Parliamentary action to expand the remit of these clauses, or to retroactively extend their protections to the thousands of individuals who have already been impacted by painful (but necessary) public health decisions, could also offer the government a more realistic short-term route to delivering concrete action in response to the real estate crisis – while restoring public confidence in the stability of the housing sector and laying the groundwork for broader reform over the months ahead.

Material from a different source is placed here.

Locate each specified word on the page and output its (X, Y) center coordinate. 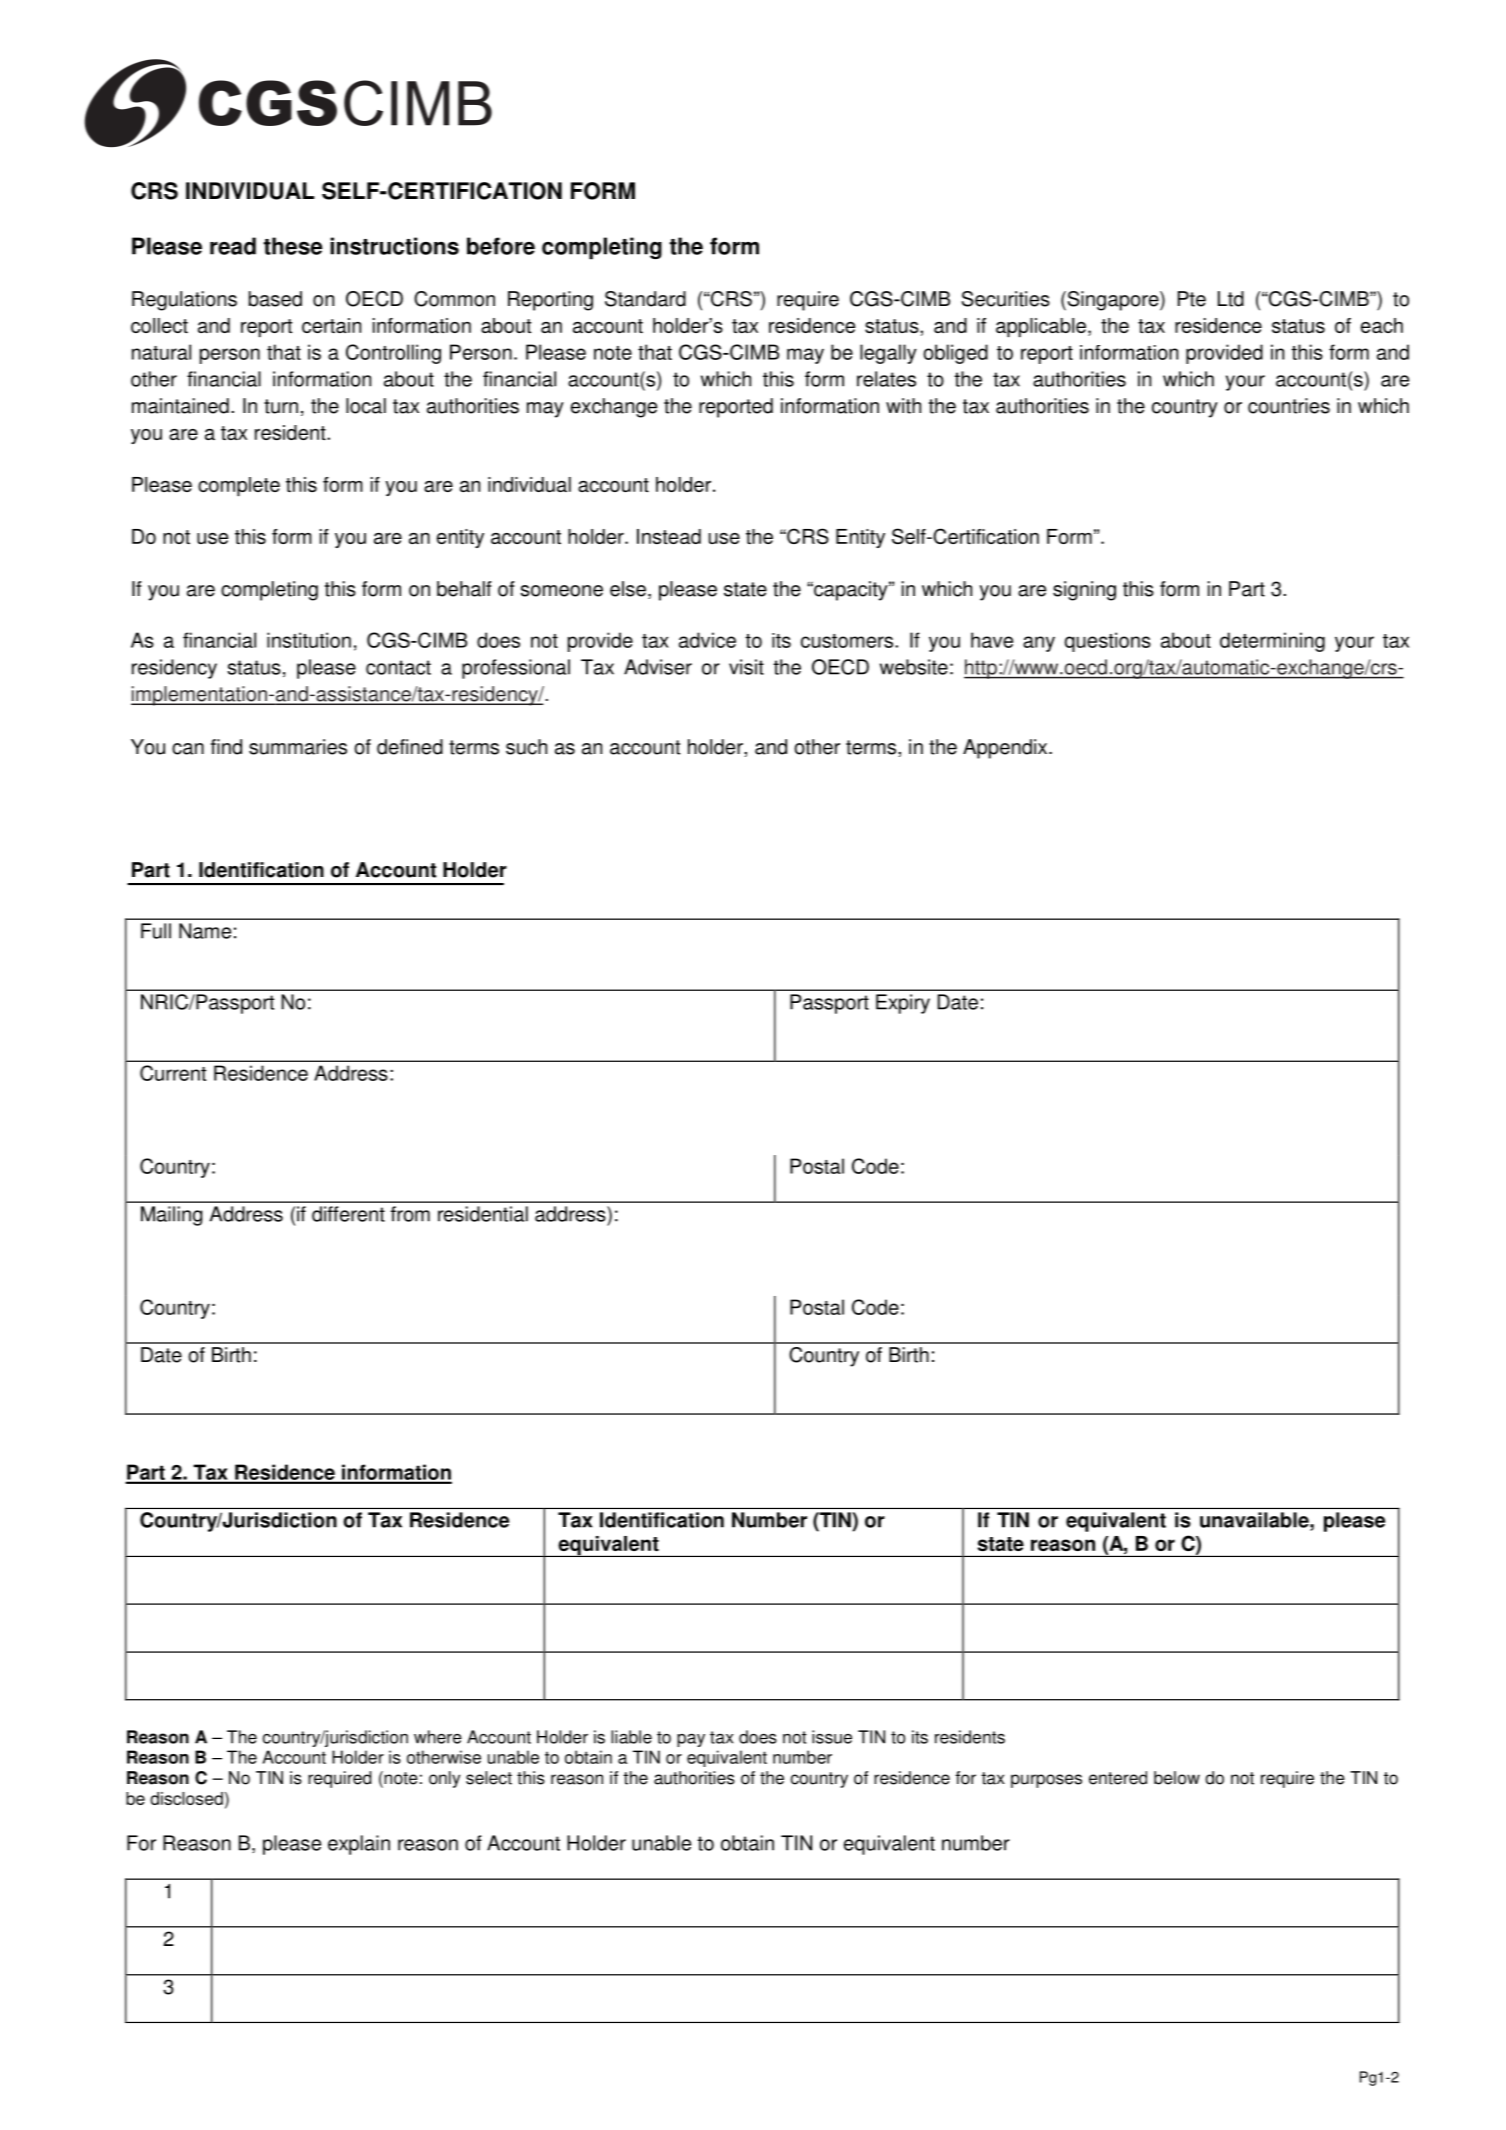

All the same, industry leaders such as Rudolf caution that the road to long-term reform will extend far beyond the pandemic. Among the many issues demanding regulatory change: the lack of a mandate for “the upfront provision of information at listing including leasehold, rentcharge, and authority information,” the absence of a requirement for buyers to “prove they can afford the property through a certificate confirming their lender’s decision in principle or source of funds” and for sellers to demonstrate their relationship to the property “to avoid seller impersonation fraud,” and the need for “regulation of property agents and digitisation of the Land Registry, both in terms of applications and machine readable deeds.”

If and when the UK addresses these regulatory shortcomings, industry representatives insist that “once an offer is accepted, the parties can transact on related transactions knowing that everything will go through” – in short, that both buyers and sellers will enjoy a level of certainty that has been sorely lacking from the market since the start of the pandemic.